You don't need to move the world - just your thumbs
For the month of March, NFI’s Dad Email
is featuring tips and advice on how dads can use technology to help them build their relationships with their kids. Check out the resources from our “Tech Savvy Daddy” campaign here
, which we’ll be updating with more information every week this month.
Last week, our focus was on “Mobile Connections,” or using text messaging to connect with teens. A recent Pew Research Study
found that 75% of teens have a cell phone. Most of them have text messaging capability, and boy do they use it! 54% of teens texted their friends daily in 2010 (skyrocketing from only 38% who texted daily in 2008!). One out of three send more than 100 text messages daily!

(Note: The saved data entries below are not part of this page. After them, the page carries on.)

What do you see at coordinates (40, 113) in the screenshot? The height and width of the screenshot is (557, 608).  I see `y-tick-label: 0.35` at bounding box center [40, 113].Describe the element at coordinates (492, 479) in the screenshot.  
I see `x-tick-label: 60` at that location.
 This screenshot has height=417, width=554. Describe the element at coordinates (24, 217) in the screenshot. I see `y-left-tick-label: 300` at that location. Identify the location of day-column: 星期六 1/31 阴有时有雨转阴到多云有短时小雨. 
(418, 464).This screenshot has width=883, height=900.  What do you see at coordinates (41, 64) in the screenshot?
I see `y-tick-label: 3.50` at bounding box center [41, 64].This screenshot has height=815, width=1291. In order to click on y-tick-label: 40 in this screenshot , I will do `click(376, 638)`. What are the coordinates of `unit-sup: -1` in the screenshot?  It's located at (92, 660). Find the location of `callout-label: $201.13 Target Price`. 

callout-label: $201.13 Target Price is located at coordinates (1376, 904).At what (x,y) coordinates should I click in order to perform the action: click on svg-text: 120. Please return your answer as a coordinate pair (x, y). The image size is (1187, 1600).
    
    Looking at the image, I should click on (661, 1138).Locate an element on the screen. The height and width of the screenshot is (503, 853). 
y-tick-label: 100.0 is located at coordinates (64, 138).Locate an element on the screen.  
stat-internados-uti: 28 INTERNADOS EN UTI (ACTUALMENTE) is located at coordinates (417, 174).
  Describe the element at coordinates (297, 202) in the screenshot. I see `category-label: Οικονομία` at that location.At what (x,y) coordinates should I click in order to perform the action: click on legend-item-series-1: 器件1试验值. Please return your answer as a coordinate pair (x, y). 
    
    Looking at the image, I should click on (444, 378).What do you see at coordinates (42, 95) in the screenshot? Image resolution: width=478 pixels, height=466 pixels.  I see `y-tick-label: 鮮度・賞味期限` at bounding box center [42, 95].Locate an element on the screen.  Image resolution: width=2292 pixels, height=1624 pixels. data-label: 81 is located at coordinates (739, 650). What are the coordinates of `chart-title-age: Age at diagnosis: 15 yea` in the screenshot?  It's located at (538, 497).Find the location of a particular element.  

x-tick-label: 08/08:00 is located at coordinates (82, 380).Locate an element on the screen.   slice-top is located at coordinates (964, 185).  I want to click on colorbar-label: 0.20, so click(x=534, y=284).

For those of you who are fathers of teenagers, you probably feel like their thumbs are glued to their phone. But, as our Dad Email last week
pointed out, if texting is teenagers’ primary means of communicating, why not speak their language? We put together a list of text messages that dads can send their teens to encourage them and build their relationship. Check it out here
I work with a group of high school students at my church, and I quickly figured out that texting is the most effective way to communicate with them. When we were writing the suggestions of text messages for dads, I sent a text to the teens I know and asked them, “What’s a meaningful text message your dad could send you that would help build your relationship?” If we’re trying to help dads connect with their teens, why not get advice from them?
Here’s what I got back:
- just check in and see how i was doing
- maybe like i love u just wanted to remind u
- probably a Bible verse or just a note that told me to hang in there, or an invitation to spend time with him. That always means a lot to me. :)
The point I got out of this is, dads: it’s simple. Your kids don’t need something incredibly profound from you. They just want to know that you’re thinking about them, that you love them, and that you want to spend time with them. (As busy as your teenagers are, they actually do want to spend time with you, too.)
One text I got back from a teen whose dad is not very involved hit on a much deeper issue. What would be meaningful for this teenager would be “for him to realize what he has put me through and to want to change that.” Clearly, there are years of hurt that need to be undone in this relationship and a couple text messages aren’t going to do much, but I think a little effort on the part of this dad to move closer to his child would do a lot.
I think that’s true for any dad-teen relationship, no matter how good or bad it is. A little investment in your teen’s life will go a long way. Even if it’s as simple as a text message to say “I love you.”